-------- Source extract --------

We studied 11 CSS pts with CMR. Standard volumes and LGE-CMR scans were carried out on a 1.5-T scanner (Siemens, Germany), with a dedicated cardiac protocol including right and left ventricular volumes, regional and global wall motion assessment, tissue characterization with T1 and T2-weighted sequences, T1 and T2 mapping and conventional late-enhancement (LGE). MOLLI T1 maps were acquired from 3 short axis slices, extracellular volume was derived from pre and post contrast MOLLI T1 mapping calibrated by blood hematocrit.
Nine out of 11 pts showed the following cardiac involvement: pericarditis (3/11), STEMI (3/11), heart failure (3/11). We observed a case of severe cardiogenic shock requiring extracorporeal membrane oxygenation (ECMO). Intraventricular thrombus was detected in 3 out of 11 pts, 2 developed cardio-embolic stroke. Comparing pts with CSS with normal subjects indexed volumes tended to be higher (EDVI 91.22 ± 10.34 ml vs. 71.45 ± 5.6 ml, p n.s.; ESVI 46.89 ± 10.47 ml vs. 24 ± 1.55 ml n.s.) and LVEF resulted significantly lower (EF 52.78 ± 6.47 % vs. EF 68.73 ± 5.2 %, p 0.04), with no differences in cardiac mass and right ventricular function. LGE was detected in 9 out of 11 pts (82%), 2 with endocardial LGE, 3 intramyocardial LGE, 3 LGE of papillary muscles, 1 LGE with infiltrative pattern. Higher values of pre-contrast T1 (989.2 ± 16.20 ms vs. 953 ± 7.42, p 0.036) were detected in CSS pts compared to the control group. Patients with EF < 60% had higher LV volumes compared to those with EF ≥ 60% (EDVI 116 ± 12 ml vs 70 ± 6 ml, p=0.004; ESVI 77 ± 10 ml vs 22 ± 2 ml, p< 0.001; EF 34 ± 5 vs 69 ± 2, p< 0.001) and higher ECV compared to healthy subjects (ECV 0.30 ± 0.01 vs. 0.26 ± 0.01 %, p=0.04).

--------

● **Assignment**:
Please answer these questions using the CSS cardiac MRI summary above:
1. What field strength was the scanner used for the scans?
2. In how many of the 11 patients was intraventricular thrombus detected?
3. What percentage of patients showed LGE?

-------- Data for analysis --------

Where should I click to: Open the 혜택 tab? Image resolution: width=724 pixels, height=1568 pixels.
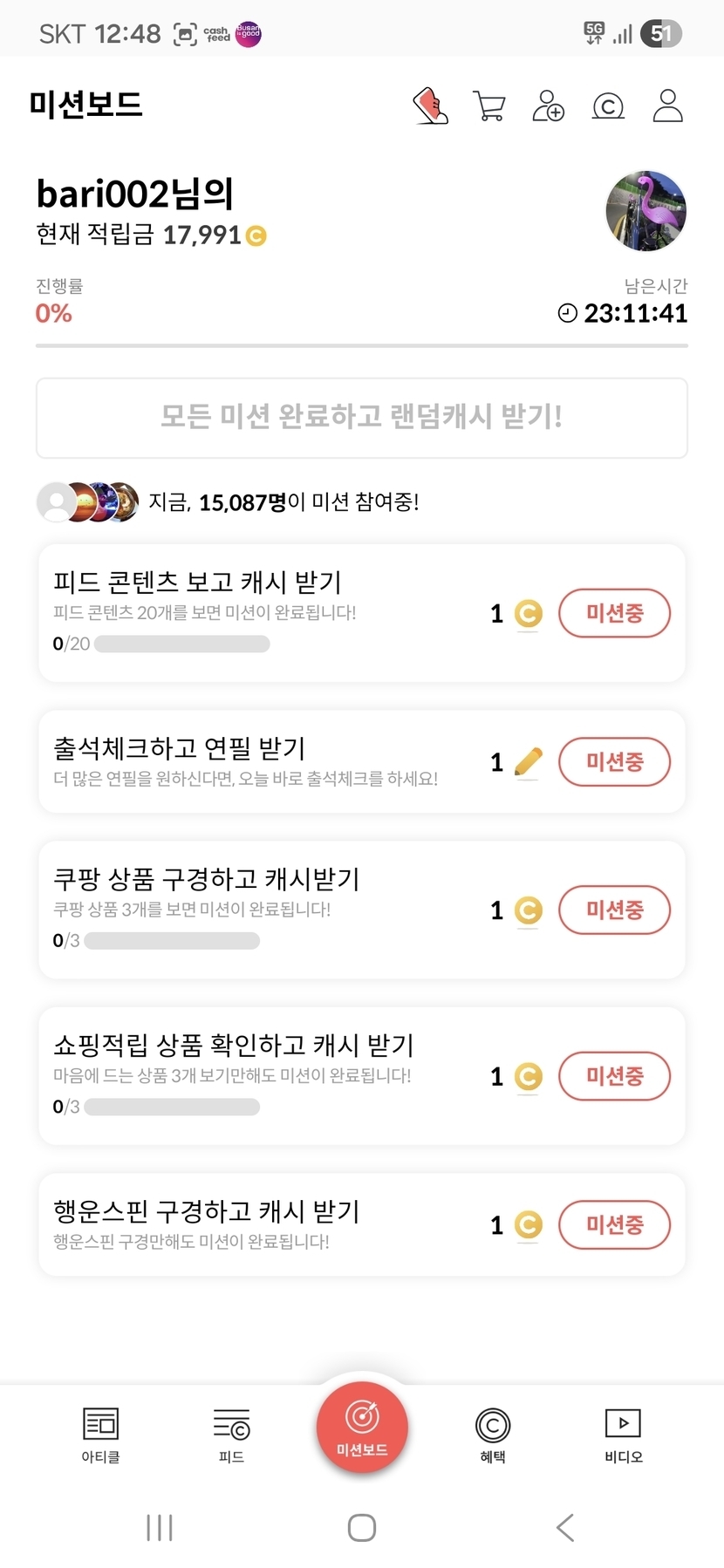[x=493, y=1435]
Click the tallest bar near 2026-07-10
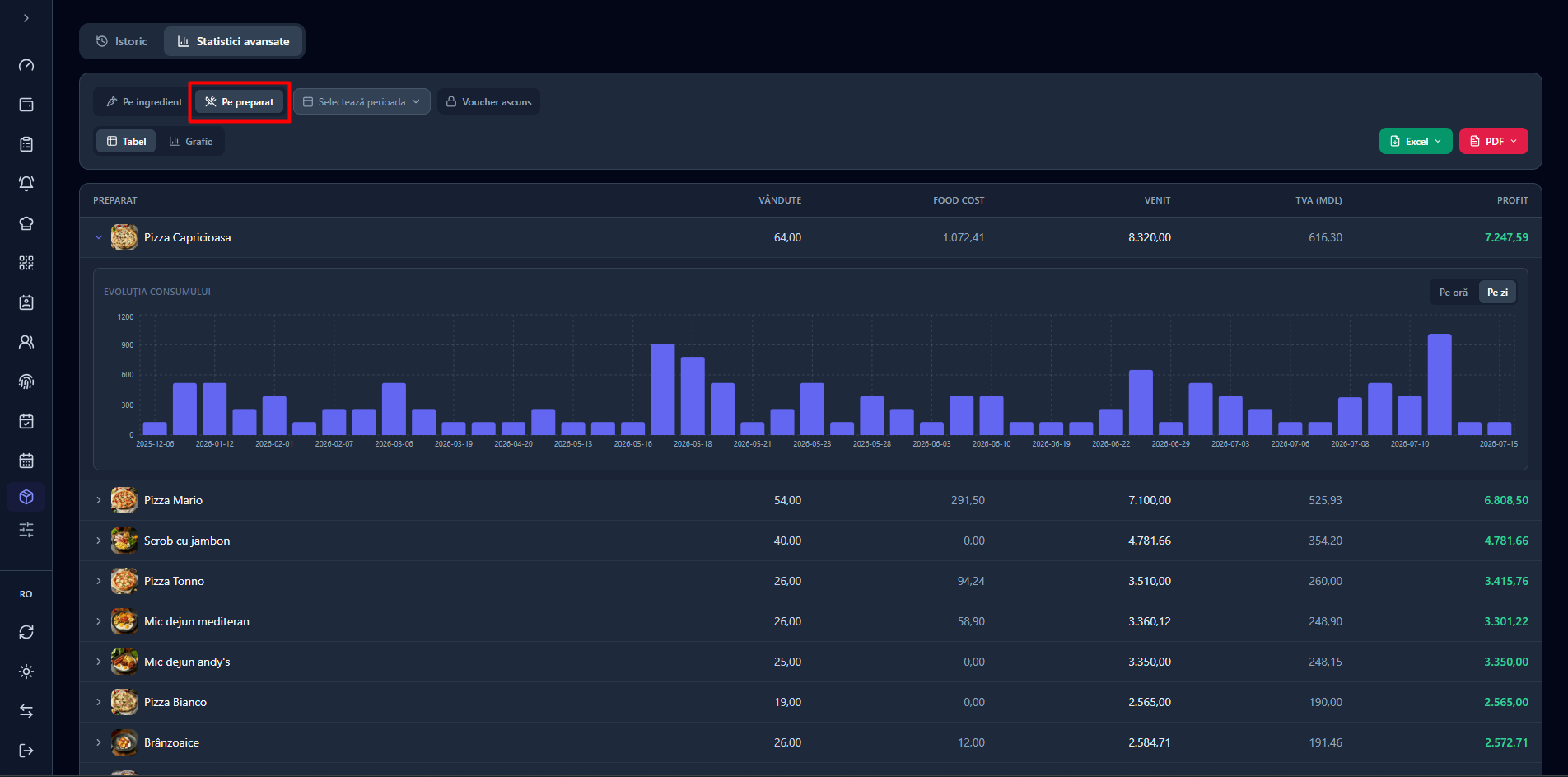Viewport: 1568px width, 777px height. coord(1440,384)
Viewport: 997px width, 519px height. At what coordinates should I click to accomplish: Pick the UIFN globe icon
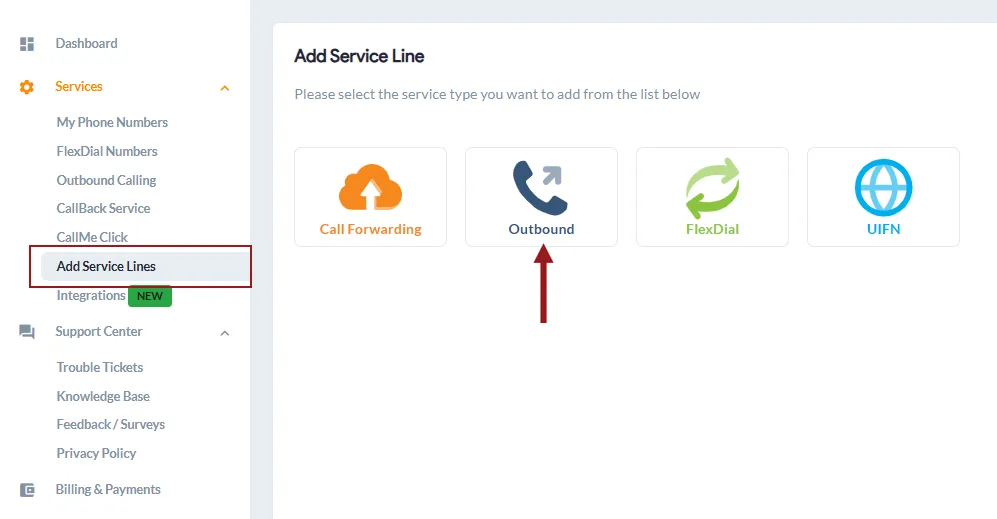(883, 188)

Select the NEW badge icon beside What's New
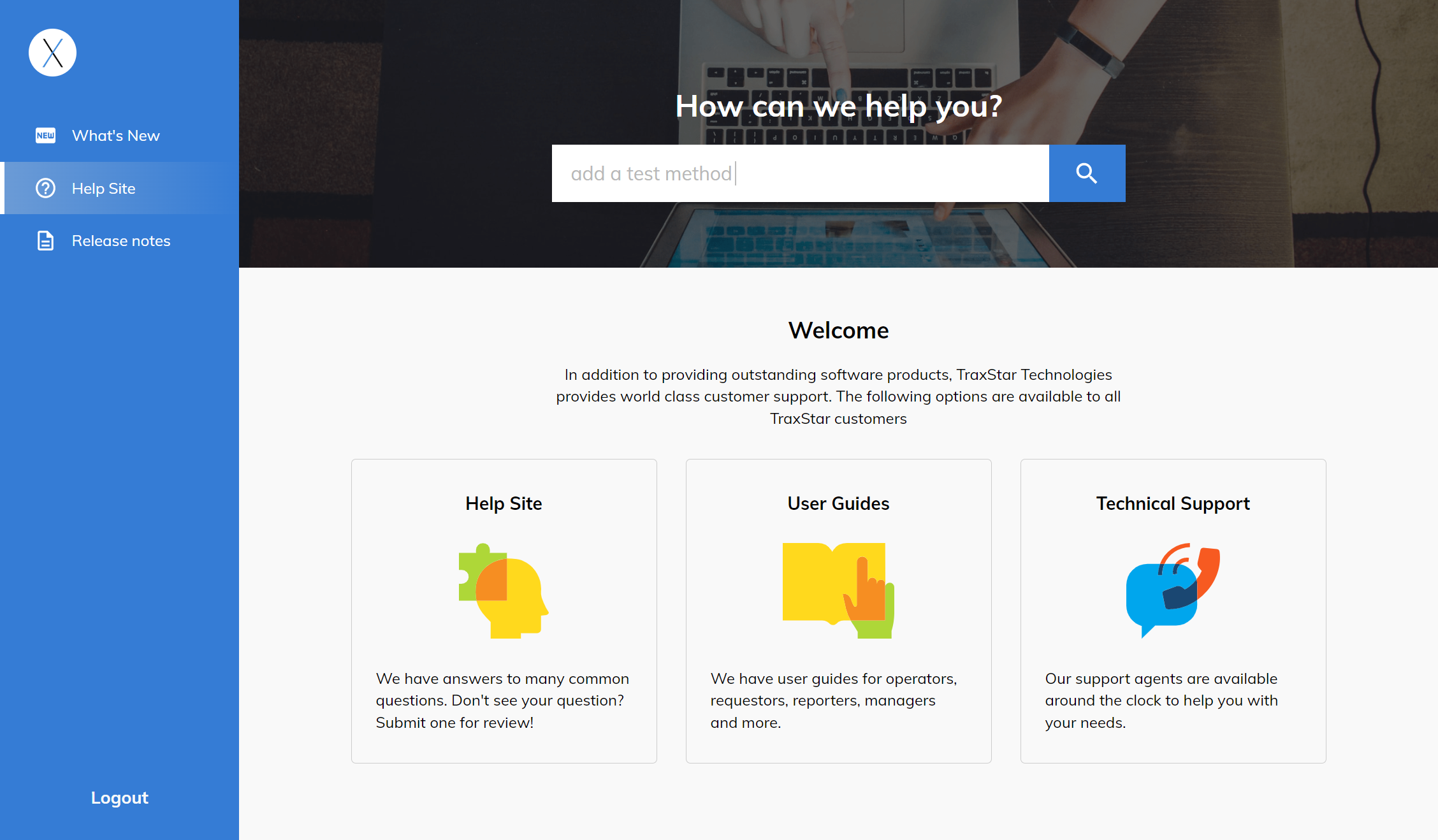(x=45, y=135)
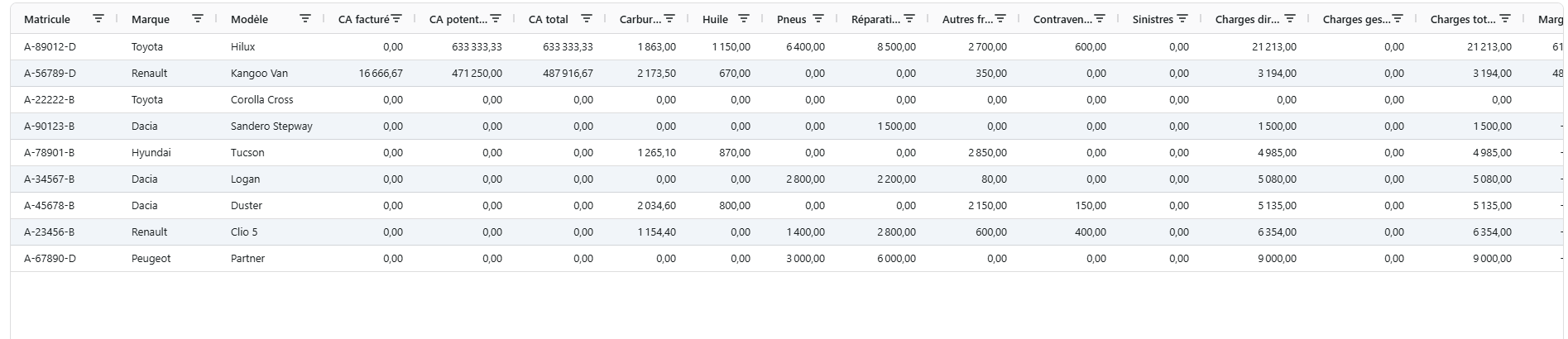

--------

● **Answer box**:
1. 1.5-T
2. 3 out of 11
3. 82% (9 out of 11)